Perspectives on Christian Worship


By J. Matthew Pinson
Nashville : Broadman & Holman (2008). 360 Pages.

Reviewed by Dr. Alex Montoya
20.2 (Fall 2009) : 281-282

Perspectives on Christian Worshippresents five views on worship as seen through five distinct branches of the evangelical community. The book begins with a brief survey of Christian worship by J. Matthew Pinson, who is the president of Free Will Baptist Bible College in Nashville, Tennessee. The book is then arranged with each contributor explaining a certain perspective followed by the other contributors giving a critique of each perspective. The explanation of each perspective was clear and the responses were in a friendly and fair manner.

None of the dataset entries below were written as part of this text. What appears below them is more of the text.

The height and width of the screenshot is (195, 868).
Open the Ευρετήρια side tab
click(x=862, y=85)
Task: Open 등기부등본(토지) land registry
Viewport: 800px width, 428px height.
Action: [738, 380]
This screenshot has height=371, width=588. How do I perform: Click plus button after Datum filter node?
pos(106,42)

The five perspectives are:

  1. Liturgical Worship given by C. J. Quill, Dean of International Studies at Concordia Theological Seminary.
  2. Traditional Evangelical Worship by J. Ligon Duncon, Adjunct Professor of Theology at Reformed Theological Seminary and Senior Minister of First Presbyterian Church in Jackson, Mississippi.
  3. Contemporary Worship by Dan Wilt, the Director of the Institute of Contemporary and Emerging Worship Studies in partnership with St. Stephen’s University in New Brunswick, Canada.
  4. Blended Worship by Michael Lawrence and Mark Dever, who serve as Associate Pastor and Senior Pastor respectively of Capitol Hill Baptist Church in Washington, D.C.
  5. Emerging Worship by Dan Kimball who oversees the Sunday worship gatherings and teaching at Vintage Faith Church in Santa Cruz, California.

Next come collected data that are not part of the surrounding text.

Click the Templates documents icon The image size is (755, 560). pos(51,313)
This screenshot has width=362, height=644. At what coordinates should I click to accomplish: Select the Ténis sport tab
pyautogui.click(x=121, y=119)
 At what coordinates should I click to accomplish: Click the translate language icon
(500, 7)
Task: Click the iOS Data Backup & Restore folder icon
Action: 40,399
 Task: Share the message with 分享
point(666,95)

No real surprises appear in the discussions provided by the contributors to the perspectives on worship. W hat one does find is a well articulated explanation of the perspectives on worship with an expression by each contributor as to why he holds to his particular perspective. One walks away with a deeper appreciation for the respective views and a fuller comprehension of other perspectives. This book helps to get “inside the heads” of those who practice a different perspective than the readers hold. One can only gain by reading it.